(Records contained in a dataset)
--- --- ---

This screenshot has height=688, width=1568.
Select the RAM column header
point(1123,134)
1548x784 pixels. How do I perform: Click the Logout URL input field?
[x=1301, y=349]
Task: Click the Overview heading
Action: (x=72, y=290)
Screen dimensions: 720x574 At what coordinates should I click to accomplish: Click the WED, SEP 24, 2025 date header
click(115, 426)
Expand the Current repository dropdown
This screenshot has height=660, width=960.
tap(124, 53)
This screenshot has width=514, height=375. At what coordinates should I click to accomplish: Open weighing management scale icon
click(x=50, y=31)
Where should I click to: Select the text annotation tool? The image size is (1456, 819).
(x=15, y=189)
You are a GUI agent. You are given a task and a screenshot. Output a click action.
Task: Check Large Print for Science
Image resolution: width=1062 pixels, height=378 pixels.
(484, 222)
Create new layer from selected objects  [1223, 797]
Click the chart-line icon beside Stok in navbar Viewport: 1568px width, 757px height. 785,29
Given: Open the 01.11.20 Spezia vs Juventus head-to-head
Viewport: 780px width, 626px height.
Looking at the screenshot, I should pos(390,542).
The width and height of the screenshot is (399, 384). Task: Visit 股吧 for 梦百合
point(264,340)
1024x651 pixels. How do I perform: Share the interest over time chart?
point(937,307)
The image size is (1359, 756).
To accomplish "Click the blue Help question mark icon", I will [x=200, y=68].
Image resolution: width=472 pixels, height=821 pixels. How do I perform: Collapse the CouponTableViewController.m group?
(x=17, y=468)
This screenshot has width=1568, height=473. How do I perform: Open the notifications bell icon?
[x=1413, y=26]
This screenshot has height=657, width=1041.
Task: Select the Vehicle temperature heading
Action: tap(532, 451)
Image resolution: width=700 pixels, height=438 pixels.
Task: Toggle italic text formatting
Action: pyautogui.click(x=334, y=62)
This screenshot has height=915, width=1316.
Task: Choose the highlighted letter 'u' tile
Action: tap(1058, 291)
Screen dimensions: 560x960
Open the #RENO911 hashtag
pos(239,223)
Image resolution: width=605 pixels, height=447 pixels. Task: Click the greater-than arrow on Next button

--- --- ---

Work task: From the line containing "The image size is (1359, 756)." down to the last line of the records above, print every line exactly, with both ends kept.

Solution to this exercise:
The image size is (1359, 756).
To accomplish "Click the blue Help question mark icon", I will [x=200, y=68].
Image resolution: width=472 pixels, height=821 pixels. How do I perform: Collapse the CouponTableViewController.m group?
(x=17, y=468)
This screenshot has width=1568, height=473. How do I perform: Open the notifications bell icon?
[x=1413, y=26]
This screenshot has height=657, width=1041.
Task: Select the Vehicle temperature heading
Action: tap(532, 451)
Image resolution: width=700 pixels, height=438 pixels.
Task: Toggle italic text formatting
Action: pyautogui.click(x=334, y=62)
This screenshot has height=915, width=1316.
Task: Choose the highlighted letter 'u' tile
Action: tap(1058, 291)
Screen dimensions: 560x960
Open the #RENO911 hashtag
pos(239,223)
Image resolution: width=605 pixels, height=447 pixels. Task: Click the greater-than arrow on Next button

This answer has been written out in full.